*** Task input ***

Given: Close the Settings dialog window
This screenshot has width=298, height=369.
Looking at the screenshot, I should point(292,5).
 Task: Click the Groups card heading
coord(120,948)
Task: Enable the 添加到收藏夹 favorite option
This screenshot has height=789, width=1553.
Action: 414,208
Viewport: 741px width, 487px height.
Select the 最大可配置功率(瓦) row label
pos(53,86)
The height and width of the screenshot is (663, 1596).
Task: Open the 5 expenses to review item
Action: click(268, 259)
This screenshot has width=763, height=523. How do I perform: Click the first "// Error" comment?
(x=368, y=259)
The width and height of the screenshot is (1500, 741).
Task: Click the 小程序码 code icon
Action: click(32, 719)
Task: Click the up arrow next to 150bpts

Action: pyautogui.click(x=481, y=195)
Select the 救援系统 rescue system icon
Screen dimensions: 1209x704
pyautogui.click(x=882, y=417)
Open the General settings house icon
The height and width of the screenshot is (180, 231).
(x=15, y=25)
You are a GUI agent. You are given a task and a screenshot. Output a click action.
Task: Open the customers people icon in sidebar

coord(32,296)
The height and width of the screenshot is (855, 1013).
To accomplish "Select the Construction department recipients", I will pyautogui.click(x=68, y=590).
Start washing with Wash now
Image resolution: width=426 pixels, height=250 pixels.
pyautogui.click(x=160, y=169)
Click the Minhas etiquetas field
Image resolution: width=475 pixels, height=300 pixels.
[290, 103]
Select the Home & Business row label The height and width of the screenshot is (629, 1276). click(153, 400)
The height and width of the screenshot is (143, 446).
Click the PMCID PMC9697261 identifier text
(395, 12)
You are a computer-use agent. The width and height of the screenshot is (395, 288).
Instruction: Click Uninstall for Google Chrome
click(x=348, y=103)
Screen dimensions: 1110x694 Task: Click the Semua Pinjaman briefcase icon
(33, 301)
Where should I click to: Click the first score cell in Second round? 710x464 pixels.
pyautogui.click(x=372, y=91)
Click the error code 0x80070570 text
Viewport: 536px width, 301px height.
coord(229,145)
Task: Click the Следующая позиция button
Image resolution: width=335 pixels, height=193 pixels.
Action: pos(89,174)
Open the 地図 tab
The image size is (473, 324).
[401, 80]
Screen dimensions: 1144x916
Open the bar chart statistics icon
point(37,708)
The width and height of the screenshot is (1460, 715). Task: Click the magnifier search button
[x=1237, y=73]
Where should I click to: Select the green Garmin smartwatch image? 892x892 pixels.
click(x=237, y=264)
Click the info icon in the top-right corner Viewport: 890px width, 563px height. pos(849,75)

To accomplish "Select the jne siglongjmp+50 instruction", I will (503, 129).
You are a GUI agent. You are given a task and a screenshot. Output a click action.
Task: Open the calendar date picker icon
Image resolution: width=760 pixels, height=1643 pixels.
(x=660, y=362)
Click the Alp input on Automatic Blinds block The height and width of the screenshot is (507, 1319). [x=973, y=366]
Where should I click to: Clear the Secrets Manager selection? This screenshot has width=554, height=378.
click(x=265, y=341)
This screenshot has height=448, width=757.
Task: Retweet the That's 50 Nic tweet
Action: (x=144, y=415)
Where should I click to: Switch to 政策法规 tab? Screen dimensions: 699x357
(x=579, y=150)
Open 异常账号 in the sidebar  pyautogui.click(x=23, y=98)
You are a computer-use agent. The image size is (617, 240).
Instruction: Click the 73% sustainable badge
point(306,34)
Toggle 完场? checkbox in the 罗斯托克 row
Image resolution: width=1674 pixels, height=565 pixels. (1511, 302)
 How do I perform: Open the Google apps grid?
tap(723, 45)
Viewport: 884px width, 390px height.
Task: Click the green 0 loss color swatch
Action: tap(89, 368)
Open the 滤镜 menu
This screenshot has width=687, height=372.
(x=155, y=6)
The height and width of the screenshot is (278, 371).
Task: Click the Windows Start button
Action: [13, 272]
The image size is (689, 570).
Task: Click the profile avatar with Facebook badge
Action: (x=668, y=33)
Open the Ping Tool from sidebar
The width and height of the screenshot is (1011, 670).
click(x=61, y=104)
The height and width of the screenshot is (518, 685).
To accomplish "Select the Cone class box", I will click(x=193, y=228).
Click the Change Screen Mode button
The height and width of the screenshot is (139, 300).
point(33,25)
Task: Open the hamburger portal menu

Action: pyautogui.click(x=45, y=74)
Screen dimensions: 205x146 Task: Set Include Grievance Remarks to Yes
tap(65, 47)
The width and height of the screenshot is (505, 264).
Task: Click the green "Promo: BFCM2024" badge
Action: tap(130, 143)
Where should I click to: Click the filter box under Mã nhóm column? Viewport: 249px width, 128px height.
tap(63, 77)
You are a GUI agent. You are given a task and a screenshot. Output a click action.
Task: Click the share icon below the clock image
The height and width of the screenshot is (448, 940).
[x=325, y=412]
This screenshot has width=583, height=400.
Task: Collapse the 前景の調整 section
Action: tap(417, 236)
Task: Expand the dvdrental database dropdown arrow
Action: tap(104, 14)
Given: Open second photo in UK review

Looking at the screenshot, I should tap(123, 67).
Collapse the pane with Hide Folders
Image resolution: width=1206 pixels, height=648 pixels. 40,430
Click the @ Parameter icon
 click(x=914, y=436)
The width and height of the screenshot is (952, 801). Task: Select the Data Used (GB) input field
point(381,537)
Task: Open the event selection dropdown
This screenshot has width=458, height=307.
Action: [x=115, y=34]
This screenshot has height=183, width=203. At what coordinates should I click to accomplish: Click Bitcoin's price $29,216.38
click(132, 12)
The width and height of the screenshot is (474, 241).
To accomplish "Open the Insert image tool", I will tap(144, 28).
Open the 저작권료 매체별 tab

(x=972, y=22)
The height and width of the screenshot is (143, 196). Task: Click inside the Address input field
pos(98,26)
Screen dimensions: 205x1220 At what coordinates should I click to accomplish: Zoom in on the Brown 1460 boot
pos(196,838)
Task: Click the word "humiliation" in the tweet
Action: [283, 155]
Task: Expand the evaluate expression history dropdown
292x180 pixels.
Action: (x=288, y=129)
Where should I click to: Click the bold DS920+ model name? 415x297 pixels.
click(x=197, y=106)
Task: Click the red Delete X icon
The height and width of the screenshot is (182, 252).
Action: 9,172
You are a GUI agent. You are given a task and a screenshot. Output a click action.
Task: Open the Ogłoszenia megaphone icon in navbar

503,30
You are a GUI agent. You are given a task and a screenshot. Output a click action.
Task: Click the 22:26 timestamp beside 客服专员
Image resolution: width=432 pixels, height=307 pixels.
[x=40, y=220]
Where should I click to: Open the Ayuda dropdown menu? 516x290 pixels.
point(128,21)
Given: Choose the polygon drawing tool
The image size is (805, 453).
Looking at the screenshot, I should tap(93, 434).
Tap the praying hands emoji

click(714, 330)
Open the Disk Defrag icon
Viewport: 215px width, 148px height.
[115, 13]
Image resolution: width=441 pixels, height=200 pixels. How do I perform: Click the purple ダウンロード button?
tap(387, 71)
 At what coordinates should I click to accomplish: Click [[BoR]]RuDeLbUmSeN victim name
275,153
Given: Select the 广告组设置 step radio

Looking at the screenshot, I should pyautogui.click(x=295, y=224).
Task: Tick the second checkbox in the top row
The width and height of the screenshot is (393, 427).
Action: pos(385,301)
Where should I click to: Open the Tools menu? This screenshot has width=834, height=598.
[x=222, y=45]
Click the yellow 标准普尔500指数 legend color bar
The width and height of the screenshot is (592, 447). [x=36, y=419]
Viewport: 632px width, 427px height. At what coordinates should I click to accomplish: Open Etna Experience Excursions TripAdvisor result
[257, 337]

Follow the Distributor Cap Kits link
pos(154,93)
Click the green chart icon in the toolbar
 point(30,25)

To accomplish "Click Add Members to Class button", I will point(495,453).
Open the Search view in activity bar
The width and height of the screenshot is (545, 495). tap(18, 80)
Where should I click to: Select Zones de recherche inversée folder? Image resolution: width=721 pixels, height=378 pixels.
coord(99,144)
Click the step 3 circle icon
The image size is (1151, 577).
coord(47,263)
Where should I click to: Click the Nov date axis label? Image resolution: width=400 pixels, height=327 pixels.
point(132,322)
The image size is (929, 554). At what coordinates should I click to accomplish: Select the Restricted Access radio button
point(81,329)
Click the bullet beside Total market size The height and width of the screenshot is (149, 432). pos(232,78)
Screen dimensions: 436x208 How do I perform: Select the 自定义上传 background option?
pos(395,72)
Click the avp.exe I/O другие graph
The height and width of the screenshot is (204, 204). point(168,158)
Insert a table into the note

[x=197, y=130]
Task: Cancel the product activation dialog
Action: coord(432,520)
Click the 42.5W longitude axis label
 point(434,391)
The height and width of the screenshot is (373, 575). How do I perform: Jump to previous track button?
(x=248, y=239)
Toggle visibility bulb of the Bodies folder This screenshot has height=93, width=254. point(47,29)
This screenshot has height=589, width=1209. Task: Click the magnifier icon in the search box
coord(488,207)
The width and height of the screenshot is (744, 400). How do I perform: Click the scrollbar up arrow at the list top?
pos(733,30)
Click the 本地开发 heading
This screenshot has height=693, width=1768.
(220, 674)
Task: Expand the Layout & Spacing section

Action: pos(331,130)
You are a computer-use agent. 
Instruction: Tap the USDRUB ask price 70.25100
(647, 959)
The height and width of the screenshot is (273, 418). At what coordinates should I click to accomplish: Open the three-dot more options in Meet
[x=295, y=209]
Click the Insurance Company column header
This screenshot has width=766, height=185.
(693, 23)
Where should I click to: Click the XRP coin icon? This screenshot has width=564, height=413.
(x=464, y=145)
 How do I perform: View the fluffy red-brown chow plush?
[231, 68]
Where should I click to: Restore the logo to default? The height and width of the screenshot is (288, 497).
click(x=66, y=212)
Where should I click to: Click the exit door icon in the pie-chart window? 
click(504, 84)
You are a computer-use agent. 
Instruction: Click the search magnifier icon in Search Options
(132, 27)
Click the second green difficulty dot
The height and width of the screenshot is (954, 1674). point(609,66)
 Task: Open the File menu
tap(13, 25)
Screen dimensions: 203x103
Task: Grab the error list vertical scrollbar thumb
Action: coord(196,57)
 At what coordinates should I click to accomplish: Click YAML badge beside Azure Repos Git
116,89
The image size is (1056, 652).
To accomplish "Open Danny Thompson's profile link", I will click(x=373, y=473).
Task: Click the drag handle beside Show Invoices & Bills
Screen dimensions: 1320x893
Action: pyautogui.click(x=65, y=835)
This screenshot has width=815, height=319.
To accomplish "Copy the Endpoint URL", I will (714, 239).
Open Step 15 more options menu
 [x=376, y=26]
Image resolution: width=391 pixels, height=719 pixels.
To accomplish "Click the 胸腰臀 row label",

*** End of Task input ***

▶ [How to complete this task] The line containing "Viewport: 741px width, 487px height." marks the end: copy exactly every line from the top of the data above down to it, that line included.

▶ [Final answer]
Given: Close the Settings dialog window
This screenshot has width=298, height=369.
Looking at the screenshot, I should point(292,5).
 Task: Click the Groups card heading
coord(120,948)
Task: Enable the 添加到收藏夹 favorite option
This screenshot has height=789, width=1553.
Action: 414,208
Viewport: 741px width, 487px height.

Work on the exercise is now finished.